Pack Your Bags, We’re Going On A Photo Adventure


Adventure travel has been growing by leaps and bounds lately. In fact, there are now travel agencies solely dedicated to planning adventure photography trips. Of course, not everyone will prefer to go on a boxed adventure trip. To me, having someone else plan everything out so all I have to do is show up with a camera kind of takes away some of the adventure. If you're like me and prefer to take control of your photographic adventure, here are a few tips to get you on the path to a successful excursion.

  • Research: Once you have settled on a target location (or locations!) the best thing to do is start researching the area extensively the best you can without being there. Find out when the best time of year is, weather wise, and familiarize yourself with the area using maps and by reaching out to other photographers who have been there. (Tip: The internet is a great resource to find well traveled photographers who love to share the stories of their journey.)
  • Pack Accordingly:  Oftentimes, photo adventures involve camping, hiking, biking, and/or contact with some large body of water. Keep all these things in mind when assembling your gear bag. If you're main method of transportation is going to be by foot or human powered vehicle, pack lightly!

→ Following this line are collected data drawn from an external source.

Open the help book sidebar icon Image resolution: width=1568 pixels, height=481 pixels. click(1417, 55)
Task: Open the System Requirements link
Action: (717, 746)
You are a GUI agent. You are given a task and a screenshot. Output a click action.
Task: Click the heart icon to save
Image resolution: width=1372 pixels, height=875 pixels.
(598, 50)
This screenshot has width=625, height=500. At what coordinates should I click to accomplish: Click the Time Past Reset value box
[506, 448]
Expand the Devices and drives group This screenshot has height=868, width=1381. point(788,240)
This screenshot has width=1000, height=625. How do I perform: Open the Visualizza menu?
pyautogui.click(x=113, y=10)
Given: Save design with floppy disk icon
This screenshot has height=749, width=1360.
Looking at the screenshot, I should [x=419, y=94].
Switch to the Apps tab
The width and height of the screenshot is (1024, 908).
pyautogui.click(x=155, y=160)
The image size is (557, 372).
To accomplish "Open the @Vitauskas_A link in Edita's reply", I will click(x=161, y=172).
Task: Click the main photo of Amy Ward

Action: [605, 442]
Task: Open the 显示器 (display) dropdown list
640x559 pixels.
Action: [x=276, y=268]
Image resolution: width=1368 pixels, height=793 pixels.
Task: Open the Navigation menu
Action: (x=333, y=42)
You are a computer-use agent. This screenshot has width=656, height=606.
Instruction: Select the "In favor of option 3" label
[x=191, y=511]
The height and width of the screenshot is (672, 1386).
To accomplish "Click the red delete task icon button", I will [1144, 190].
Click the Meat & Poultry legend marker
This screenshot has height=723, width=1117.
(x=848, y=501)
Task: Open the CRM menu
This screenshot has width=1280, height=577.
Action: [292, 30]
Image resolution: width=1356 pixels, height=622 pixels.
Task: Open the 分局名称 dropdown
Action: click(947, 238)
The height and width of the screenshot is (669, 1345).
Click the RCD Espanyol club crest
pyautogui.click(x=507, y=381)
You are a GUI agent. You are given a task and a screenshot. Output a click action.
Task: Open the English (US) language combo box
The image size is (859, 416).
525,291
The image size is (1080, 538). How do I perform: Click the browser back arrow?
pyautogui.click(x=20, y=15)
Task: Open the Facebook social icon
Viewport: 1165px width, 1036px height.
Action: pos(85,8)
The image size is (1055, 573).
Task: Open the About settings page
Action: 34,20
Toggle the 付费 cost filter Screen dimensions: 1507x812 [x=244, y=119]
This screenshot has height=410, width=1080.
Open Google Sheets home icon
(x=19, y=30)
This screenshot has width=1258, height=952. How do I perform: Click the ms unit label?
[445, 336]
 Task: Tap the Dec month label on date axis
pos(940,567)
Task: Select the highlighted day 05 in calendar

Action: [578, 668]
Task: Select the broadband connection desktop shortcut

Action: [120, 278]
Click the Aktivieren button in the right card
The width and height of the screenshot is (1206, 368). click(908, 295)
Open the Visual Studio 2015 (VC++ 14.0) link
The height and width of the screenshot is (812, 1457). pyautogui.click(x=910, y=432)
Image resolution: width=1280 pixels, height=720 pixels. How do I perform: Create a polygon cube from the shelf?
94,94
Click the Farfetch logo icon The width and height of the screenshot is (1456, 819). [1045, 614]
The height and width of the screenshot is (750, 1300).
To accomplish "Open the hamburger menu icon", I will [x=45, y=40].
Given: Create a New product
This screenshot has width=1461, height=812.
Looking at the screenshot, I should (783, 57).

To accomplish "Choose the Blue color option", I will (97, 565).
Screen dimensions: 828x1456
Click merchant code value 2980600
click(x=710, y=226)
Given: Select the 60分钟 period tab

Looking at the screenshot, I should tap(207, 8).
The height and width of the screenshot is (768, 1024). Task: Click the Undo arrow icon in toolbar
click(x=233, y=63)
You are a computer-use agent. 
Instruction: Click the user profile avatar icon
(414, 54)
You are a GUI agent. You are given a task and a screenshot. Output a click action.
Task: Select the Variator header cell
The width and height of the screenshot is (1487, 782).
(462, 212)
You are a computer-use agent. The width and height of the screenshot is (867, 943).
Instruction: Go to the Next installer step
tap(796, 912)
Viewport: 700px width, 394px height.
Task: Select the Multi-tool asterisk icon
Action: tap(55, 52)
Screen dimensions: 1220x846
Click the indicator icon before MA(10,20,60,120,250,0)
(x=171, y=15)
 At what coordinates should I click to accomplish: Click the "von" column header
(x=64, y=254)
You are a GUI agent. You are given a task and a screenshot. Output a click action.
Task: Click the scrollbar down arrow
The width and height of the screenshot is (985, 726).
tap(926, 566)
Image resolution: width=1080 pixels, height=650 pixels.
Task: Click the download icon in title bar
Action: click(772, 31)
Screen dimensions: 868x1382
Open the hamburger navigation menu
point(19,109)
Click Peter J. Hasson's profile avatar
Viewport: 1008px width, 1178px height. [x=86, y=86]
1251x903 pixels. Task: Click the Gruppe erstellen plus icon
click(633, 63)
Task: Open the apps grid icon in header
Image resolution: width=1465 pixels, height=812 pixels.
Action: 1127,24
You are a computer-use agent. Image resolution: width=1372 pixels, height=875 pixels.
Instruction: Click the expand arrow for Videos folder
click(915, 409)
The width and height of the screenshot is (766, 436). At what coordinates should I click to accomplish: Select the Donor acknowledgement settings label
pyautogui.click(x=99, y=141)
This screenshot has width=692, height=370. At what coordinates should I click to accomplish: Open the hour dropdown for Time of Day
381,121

Consider bringing along a compact camera rather than a bulky DSLR, something that will fit in pocket or hang around your neck without inducing too much fatigue. There are some great compact mirrorless cameras on the market that easily rival many DSLR's in picture quality. If you're going to be in or around water (rain included) be sure to protect your gear by packing them in waterproof bags or cases. Bring a minimal amount of lenses. The idea of having 10 different lenses to choose from sounds like a great idea until you have to carry them on your back all day long. Most of the time you'll find you only use one or two, anyways. That being said, if you'll have a secure, safe location to serve as a “homebase” on your trip, feel free to pack a little more liberally, you can always leave behind what you don't think you'll need for the day, but still have a little more freedom of choice.

  • Have a Plan, But Don't Stick To It: Come up with a solid plan and agenda that affords you ample time to visit all the locations on your list you have deemed as essential. Do your best to follow it, but keep in mind that something more exciting and breathtaking that you completely missed in your planning stages will always pop up. Don't be afraid to stray from your plan in these instances or you will go home with regret and head full of what-ifs. Plans are good to keep you organized, but living if you are too strict with them, you will experience a lot of missed opportunity.
  • Build  A Storyline: We all know that the a good photograph tells a story. This is no difference with adventure photography, perhaps it is even a little more important than it usually is. You want your photos to tell the story of your trip without having to speak a word. So as you plan and carry out your adventure trip, think of each segment of it as a chapter in a book. There should be a beginning that builds interest and gives vital information to the viewer, a middle section that usually serves as the climax of the adventure, and an end that shows emotion (good, bad, exhaustion, elation…) after having conquered the quest. 

  • Experiencing A Moment In Time: What's great about adventure photography is the photographer is part of the action in ways that he may not have been in other forms of photography. He is an active participant in the adventure that he is photographing, so the photos are just as much about him and his story as they are anything else. This gives us, as photographers, a closer emotional connection to the experience which always makes for better, more meaningful photographs. Rather than trying to understand the personality and feelings of someone else, you are ideally creating photographs that reflect your very own experience. Of course, these experiences are often shared with others, but adventures also serve as an exercise in character building so try to harness that energy in your photography.

With adventure and travel photography, preparation is key and will help you get the most out of your trip, but so is living in the moment. You have to find that perfect balance between the details and the experience itself without letting one get in the way of the other.

One last bit of advice, keep your eye open and tuned into what's going on around you. The atmosphere helps create the adventure, so the more you put into it, the more it will give back to you. And, don't forget, look for a photograph in everything!

About Author

Tiffany Mueller is an adventurer and photographer based in Hawaii. When she's not climbing volcanoes or swimming with sharks, you can find her writing articles and running the official blog at PhotoBlog.

Building a storyline is great advice. Rather than have a series of disconnected images it is great to plan in advance what you want to say about a situation or country, etc. Great food for thought! Thank you.

And don’t forget to mix up grand landscapes with small vignettes. I also like to choose a theme if possible formthe story, during our trip through the Midwest,with it’s miles and miles of farmland, I inserted pictures throughout of shots through my windshield and finisheD with a picture through my rear view mirror.